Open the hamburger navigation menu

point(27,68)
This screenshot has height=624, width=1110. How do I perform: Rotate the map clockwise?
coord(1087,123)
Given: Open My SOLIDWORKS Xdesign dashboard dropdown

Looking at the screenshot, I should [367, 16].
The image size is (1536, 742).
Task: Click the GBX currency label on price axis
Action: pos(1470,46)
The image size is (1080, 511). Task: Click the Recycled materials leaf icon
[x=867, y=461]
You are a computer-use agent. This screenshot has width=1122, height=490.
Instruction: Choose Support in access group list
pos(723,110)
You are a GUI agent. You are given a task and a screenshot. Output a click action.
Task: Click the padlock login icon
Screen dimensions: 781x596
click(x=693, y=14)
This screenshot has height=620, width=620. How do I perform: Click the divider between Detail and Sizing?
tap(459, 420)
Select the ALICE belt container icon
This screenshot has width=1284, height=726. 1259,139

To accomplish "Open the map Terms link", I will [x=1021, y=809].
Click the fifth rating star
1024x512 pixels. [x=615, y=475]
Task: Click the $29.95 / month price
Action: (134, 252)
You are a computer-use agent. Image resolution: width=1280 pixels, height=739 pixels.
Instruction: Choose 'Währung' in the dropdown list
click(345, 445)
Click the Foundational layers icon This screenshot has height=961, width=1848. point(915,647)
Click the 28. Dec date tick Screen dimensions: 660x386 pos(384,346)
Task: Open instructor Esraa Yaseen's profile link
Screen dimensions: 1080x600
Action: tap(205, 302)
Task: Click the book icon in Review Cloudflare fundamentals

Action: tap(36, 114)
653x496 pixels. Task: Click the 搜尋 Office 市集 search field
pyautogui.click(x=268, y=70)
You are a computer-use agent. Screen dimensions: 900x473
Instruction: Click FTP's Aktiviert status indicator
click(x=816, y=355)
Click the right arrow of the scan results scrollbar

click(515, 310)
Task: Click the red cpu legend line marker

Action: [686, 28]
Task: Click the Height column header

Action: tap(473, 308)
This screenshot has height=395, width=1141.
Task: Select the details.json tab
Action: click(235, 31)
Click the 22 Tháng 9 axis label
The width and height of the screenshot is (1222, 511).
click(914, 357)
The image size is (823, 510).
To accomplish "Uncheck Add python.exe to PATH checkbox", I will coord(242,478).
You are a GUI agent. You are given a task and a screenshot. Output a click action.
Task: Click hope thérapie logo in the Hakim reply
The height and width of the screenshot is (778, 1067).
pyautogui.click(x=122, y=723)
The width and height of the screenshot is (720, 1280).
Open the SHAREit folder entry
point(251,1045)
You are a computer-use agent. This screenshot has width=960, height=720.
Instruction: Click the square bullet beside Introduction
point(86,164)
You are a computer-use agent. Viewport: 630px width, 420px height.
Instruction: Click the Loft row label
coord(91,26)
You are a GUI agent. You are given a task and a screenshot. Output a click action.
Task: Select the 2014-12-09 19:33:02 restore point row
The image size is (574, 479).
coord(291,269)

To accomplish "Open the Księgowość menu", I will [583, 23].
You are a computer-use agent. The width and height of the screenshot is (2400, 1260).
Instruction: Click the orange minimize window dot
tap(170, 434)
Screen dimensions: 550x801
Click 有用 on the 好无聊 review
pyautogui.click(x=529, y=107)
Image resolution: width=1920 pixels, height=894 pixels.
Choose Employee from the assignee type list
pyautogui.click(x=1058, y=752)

============================================================

**About this exercise:**
Could you state how many lines of the records contain "link"? Give the number and nothing else.

**Response for this exercise:**
2